ABOUT THIS TASK: Set down exactly, with nothing added, the lines from the one containing "Given: Click the" through the end of the entries.

GIVEN ENTRIES:

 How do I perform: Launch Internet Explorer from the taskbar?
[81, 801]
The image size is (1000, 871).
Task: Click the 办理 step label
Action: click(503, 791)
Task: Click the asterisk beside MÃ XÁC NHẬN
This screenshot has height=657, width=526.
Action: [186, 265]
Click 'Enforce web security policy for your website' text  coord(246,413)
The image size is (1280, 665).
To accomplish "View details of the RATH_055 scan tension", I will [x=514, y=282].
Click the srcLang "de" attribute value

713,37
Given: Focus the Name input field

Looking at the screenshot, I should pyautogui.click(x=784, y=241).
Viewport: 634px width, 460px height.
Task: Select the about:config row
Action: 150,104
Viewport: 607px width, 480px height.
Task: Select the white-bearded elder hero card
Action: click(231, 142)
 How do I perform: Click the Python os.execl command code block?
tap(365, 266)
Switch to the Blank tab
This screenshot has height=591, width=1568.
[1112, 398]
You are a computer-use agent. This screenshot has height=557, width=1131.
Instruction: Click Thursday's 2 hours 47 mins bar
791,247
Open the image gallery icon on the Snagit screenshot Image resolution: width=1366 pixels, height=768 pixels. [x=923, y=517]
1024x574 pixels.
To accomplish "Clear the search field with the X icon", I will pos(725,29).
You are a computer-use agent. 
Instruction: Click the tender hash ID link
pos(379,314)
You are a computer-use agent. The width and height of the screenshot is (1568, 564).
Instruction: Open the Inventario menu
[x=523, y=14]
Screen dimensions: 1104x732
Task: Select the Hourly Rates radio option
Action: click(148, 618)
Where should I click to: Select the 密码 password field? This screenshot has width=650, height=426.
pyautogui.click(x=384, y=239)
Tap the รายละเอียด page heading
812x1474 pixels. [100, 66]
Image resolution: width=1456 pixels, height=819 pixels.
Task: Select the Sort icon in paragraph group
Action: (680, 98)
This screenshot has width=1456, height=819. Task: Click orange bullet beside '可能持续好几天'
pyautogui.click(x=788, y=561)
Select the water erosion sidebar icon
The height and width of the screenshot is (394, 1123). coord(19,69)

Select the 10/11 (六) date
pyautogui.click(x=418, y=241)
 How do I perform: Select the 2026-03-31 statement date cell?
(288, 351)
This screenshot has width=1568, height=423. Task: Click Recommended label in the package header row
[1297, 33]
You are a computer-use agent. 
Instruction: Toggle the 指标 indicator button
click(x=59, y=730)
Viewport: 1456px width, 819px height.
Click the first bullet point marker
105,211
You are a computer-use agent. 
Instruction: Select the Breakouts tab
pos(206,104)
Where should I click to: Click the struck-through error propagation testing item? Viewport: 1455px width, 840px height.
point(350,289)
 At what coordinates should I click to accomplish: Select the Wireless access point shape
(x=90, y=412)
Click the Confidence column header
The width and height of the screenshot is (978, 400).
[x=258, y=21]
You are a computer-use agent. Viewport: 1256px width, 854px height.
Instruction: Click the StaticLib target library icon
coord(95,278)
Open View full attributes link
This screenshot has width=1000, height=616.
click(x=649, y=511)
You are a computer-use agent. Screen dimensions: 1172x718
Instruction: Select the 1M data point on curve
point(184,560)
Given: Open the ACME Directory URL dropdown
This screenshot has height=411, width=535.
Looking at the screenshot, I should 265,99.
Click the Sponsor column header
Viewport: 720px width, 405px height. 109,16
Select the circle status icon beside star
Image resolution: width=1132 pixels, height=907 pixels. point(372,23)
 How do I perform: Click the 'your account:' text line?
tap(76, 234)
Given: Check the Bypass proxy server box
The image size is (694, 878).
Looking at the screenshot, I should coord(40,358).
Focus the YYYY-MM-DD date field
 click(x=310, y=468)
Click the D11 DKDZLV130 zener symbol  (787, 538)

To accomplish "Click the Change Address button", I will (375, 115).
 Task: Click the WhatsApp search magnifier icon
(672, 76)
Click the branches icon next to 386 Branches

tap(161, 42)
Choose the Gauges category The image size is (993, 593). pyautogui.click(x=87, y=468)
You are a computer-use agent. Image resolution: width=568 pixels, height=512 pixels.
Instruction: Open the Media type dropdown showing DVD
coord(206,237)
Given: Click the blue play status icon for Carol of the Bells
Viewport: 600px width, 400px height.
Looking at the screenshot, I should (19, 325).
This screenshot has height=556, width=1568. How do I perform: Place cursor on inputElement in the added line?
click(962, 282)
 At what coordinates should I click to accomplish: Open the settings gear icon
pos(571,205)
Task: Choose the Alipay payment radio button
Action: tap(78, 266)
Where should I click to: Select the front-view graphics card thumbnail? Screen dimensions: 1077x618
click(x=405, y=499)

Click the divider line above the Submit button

ANSWER AREA:
Given: Click the blue play status icon for Carol of the Bells
Viewport: 600px width, 400px height.
Looking at the screenshot, I should (19, 325).
This screenshot has height=556, width=1568. How do I perform: Place cursor on inputElement in the added line?
click(962, 282)
 At what coordinates should I click to accomplish: Open the settings gear icon
pos(571,205)
Task: Choose the Alipay payment radio button
Action: tap(78, 266)
Where should I click to: Select the front-view graphics card thumbnail? Screen dimensions: 1077x618
click(x=405, y=499)

Click the divider line above the Submit button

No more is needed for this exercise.